Here are some of the considerations we considered to make the model work for as many SOCs/ SecOps teams as possible:
  • When investigating phishing incidents, SecOps teams use different tools and services that provide enriched data on indicators found within the emails (IP addresses, attachments, URLs, and so on) to see if any proof of malice exists. The phishing classifier adds additional perspective as a text classifier, which means that it’s trained based on the text of the email. By learning word patterns that correspond with phishing and non-phishing emails, it can predict whether a given new email is phishing or not. Therefore, it can supplement existing tools which often do not take the email text into account.
  • The training of the phishing classifier is done using historical emails identified and classified as malicious by the organization. Phishing attempts might differ significantly from one organization to another. Therefore, training a classifier based on your own emails has the potential to yield a classifier that is adjusted to your typical phishing email and, therefore, a lot more accurate than a generic solution.
  • The training of the phishing classifier is done within your environment. We are aware that phishing incidents contain sensitive data. Therefore, we designed the phishing classifier as an integrated part of Cortex XSOAR so that your emails do not need to be sent to a third party. The pre-processing of the emails and the training of the phishing classifier are all done in Cortex XSOAR and do not require any export of emails
  • You can train a phishing classifier with a relatively small number of incidents. The phishing classifier is a deep learning model. It achieves a model with relatively high precision, even if it’s trained on a small number of incidents.

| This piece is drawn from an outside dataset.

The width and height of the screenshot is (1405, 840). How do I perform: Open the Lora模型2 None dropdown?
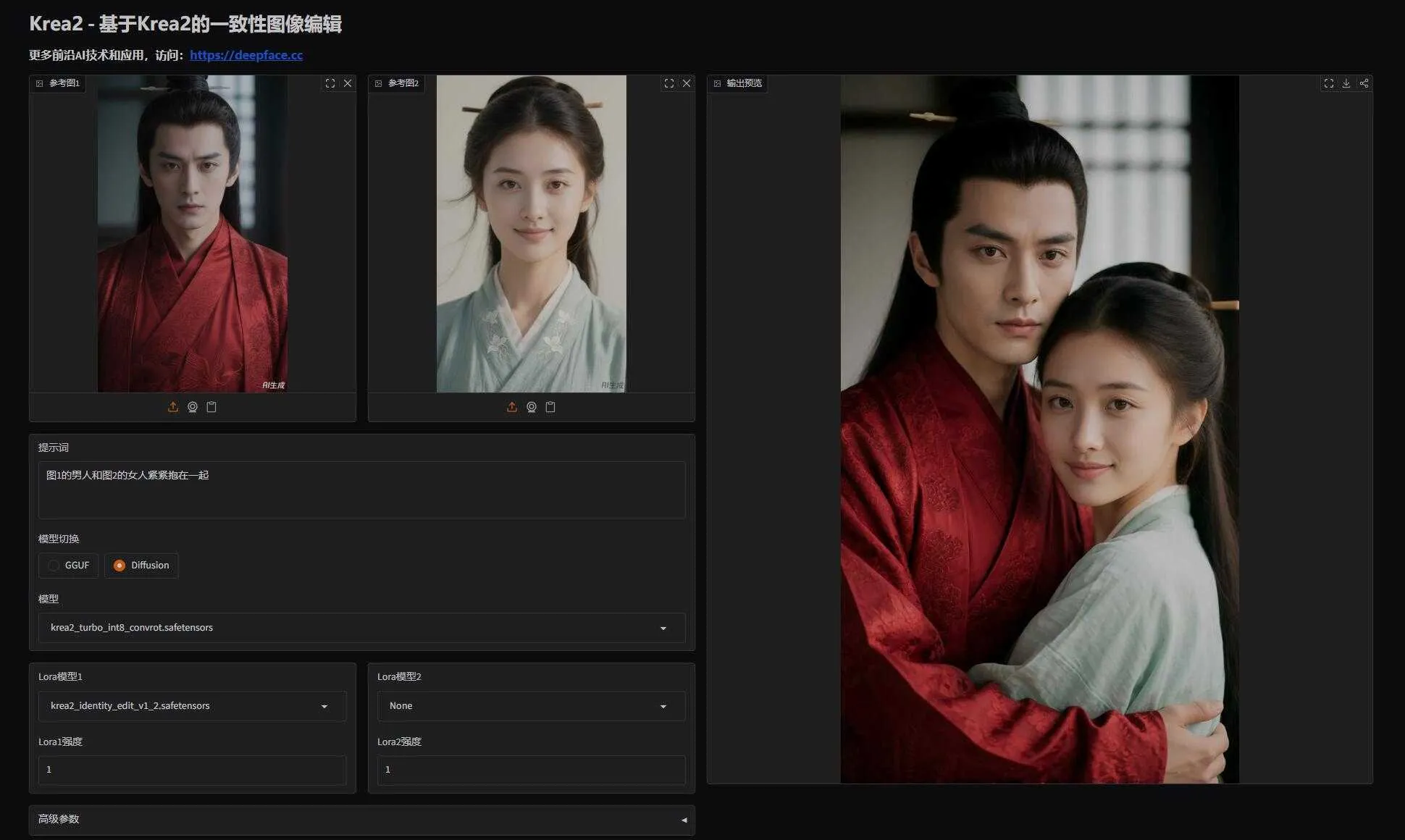point(531,706)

  • It’s possible to use the phishing classifier in multiple ways. Customers can choose to present the classifier’s output to human SOC analysts as an additional parameter to consider. Another option is to prioritize the incidents which the classifier predicts as phishing within high confidence. The final option is full automation, where incidents can be closed automatically, or emails searched and destroyed based on the classifier’s prediction. The decision on how to use the model is taken based on the classifier’s performance and based on where it can be of most benefit to your team.